(EXTRACTED ENTRIES begins)

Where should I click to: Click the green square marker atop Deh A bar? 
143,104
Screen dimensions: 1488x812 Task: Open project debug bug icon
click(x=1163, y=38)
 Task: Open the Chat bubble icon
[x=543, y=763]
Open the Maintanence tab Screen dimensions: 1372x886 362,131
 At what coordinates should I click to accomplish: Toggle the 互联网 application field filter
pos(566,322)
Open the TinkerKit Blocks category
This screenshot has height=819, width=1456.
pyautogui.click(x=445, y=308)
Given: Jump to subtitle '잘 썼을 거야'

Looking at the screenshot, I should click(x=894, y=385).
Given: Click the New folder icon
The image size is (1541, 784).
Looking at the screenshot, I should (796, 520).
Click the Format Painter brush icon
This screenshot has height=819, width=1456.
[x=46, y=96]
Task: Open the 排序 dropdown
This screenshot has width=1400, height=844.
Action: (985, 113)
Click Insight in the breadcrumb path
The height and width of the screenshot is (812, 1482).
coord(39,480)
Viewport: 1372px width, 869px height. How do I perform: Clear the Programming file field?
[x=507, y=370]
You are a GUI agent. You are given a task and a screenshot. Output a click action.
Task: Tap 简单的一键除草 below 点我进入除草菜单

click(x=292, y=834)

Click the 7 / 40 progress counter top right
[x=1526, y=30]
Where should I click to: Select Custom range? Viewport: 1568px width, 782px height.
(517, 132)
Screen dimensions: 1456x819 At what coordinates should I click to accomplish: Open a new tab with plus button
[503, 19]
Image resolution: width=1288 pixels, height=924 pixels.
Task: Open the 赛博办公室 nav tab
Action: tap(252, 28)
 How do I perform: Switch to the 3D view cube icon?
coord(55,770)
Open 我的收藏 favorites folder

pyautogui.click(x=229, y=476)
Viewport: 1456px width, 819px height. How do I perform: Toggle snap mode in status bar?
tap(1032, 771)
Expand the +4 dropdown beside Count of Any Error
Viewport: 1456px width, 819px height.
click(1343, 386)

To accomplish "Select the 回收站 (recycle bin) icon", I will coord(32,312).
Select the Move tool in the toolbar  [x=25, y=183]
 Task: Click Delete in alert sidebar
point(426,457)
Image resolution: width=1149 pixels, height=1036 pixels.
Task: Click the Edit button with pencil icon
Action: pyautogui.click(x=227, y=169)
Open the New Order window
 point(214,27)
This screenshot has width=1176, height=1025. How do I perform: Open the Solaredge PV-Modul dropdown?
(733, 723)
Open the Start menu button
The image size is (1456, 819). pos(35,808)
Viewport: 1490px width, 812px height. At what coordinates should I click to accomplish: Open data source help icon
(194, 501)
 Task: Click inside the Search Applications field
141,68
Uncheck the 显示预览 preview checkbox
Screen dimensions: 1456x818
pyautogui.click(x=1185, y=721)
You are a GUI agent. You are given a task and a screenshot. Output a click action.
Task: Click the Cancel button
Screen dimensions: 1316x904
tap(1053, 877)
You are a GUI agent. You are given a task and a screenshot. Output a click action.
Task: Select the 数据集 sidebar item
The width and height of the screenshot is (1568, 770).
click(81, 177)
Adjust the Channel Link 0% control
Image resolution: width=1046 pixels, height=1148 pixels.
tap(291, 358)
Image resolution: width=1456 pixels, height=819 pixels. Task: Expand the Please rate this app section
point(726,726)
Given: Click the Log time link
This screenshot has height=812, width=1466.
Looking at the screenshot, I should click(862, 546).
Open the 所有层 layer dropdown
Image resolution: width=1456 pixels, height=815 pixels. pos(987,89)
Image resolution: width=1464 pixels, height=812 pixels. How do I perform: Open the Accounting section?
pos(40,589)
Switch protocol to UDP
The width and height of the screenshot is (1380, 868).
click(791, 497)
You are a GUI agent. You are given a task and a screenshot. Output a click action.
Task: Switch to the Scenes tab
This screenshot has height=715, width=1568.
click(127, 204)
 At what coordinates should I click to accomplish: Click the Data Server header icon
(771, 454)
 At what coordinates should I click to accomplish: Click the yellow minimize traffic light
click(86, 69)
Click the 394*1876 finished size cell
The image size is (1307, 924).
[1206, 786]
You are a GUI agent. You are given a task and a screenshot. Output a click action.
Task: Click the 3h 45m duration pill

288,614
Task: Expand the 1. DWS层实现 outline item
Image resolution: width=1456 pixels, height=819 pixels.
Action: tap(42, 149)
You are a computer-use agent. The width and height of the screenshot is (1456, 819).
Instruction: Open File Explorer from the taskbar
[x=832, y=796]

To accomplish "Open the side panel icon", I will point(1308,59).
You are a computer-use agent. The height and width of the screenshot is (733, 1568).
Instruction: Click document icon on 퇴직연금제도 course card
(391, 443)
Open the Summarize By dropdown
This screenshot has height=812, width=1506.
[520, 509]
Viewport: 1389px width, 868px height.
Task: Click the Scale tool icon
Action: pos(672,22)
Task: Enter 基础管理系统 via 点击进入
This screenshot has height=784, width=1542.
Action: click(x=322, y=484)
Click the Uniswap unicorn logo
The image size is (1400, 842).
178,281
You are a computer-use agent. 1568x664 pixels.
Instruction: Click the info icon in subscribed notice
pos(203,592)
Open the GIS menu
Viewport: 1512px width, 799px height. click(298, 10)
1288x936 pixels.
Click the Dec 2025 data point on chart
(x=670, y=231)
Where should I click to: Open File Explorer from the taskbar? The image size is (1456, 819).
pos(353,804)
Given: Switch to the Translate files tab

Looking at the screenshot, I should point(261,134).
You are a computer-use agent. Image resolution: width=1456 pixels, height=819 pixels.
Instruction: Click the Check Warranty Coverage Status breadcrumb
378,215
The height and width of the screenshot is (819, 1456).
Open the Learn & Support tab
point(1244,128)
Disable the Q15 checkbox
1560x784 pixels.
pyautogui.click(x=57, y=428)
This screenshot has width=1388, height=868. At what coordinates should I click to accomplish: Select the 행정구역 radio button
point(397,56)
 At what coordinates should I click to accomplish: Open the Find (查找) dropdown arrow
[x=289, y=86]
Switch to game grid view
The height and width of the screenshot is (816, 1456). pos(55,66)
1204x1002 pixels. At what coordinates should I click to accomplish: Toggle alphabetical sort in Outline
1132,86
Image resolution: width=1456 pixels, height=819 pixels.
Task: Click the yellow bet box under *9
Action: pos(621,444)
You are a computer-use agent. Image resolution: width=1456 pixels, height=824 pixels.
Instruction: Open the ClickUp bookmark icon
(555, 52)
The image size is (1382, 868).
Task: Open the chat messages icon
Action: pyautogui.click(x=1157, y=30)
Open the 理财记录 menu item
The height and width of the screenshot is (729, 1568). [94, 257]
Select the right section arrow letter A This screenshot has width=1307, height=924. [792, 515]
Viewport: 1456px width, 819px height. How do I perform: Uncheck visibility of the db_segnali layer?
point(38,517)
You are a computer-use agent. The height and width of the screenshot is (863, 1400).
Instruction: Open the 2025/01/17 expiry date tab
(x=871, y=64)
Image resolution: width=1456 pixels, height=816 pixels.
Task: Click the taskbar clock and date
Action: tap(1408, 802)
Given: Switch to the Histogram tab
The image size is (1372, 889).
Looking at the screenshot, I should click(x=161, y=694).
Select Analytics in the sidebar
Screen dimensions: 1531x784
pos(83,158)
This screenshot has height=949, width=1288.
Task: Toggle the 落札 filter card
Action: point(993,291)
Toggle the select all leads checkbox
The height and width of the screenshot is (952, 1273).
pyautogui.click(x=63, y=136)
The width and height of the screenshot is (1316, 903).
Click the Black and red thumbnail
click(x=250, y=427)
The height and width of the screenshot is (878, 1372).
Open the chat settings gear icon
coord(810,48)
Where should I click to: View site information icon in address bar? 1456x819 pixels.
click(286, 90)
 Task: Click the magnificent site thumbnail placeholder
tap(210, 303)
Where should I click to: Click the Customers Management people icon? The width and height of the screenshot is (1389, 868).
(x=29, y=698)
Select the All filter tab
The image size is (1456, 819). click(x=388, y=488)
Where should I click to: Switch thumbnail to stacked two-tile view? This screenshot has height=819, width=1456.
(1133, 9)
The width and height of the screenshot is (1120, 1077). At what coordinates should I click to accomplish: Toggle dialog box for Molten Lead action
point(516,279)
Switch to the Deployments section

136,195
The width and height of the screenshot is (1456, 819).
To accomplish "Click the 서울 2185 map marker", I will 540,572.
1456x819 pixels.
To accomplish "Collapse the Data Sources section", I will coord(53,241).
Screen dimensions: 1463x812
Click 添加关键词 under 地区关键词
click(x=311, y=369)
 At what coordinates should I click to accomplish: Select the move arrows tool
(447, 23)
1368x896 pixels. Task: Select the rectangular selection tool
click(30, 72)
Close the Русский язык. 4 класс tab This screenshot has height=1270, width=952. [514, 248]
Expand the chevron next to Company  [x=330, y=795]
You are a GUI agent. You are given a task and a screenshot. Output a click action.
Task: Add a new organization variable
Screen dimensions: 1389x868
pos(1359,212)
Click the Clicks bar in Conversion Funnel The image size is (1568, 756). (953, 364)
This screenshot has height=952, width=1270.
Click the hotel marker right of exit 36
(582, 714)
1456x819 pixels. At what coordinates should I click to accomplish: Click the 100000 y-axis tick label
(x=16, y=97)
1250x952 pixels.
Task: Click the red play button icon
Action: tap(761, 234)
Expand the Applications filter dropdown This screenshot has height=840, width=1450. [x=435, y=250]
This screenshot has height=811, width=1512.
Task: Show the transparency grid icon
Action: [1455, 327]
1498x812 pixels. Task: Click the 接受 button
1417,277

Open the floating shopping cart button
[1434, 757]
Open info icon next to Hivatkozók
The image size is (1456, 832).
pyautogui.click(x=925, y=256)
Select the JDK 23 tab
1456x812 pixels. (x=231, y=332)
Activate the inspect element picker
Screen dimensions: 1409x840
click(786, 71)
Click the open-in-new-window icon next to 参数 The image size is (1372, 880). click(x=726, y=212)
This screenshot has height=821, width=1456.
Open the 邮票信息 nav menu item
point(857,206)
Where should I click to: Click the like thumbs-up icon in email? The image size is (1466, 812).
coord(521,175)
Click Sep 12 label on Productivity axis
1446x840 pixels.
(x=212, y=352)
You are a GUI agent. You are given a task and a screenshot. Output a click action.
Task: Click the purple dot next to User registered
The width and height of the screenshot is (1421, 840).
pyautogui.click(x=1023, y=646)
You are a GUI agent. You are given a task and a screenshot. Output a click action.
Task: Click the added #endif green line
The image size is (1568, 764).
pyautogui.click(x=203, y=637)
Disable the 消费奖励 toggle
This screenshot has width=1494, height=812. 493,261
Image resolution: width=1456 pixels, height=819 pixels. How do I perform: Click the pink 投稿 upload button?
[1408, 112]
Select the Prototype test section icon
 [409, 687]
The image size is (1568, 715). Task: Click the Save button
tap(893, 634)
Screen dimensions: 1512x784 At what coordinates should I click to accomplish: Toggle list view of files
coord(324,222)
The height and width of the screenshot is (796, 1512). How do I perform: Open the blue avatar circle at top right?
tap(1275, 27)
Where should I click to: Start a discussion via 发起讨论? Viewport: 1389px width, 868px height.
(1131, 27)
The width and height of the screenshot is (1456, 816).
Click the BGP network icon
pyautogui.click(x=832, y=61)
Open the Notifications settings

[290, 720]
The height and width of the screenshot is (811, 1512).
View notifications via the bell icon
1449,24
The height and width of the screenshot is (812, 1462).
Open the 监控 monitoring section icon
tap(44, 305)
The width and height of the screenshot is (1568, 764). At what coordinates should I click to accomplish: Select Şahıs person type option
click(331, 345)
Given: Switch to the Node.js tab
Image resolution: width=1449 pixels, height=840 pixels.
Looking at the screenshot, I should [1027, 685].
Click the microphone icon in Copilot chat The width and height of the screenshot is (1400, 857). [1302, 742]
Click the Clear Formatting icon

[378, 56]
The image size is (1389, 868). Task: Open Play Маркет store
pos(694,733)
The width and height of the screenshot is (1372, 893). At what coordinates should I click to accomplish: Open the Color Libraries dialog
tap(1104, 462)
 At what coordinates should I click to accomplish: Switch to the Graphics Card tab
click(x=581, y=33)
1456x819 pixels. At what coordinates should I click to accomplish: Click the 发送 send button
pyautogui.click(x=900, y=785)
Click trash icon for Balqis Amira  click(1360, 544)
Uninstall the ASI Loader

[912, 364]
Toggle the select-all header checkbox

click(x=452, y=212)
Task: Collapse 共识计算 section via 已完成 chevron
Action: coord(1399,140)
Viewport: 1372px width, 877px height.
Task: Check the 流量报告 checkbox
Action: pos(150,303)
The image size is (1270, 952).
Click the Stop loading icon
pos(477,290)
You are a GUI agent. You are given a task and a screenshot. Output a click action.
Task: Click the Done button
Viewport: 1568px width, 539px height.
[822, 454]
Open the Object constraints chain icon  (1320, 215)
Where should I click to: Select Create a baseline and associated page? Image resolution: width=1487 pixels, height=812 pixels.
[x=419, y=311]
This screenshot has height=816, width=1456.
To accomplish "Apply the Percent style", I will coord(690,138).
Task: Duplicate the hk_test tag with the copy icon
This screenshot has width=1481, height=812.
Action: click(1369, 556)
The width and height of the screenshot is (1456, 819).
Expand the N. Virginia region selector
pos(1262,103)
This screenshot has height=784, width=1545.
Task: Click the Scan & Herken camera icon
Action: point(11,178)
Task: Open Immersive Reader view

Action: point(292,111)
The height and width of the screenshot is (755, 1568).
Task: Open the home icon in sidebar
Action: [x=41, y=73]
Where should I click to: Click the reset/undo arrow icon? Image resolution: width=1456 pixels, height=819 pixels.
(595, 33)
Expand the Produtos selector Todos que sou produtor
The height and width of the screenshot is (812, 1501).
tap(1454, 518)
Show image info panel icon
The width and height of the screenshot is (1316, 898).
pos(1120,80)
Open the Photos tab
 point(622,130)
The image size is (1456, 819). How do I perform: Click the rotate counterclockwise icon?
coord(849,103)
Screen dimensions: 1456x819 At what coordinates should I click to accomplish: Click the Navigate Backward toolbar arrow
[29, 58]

(EXTRACTED ENTRIES ends)

**WHAT IS REQUIRED**
Count the lines of the entries above that contain the word "next" and give only the number.

**SOLUTION**
4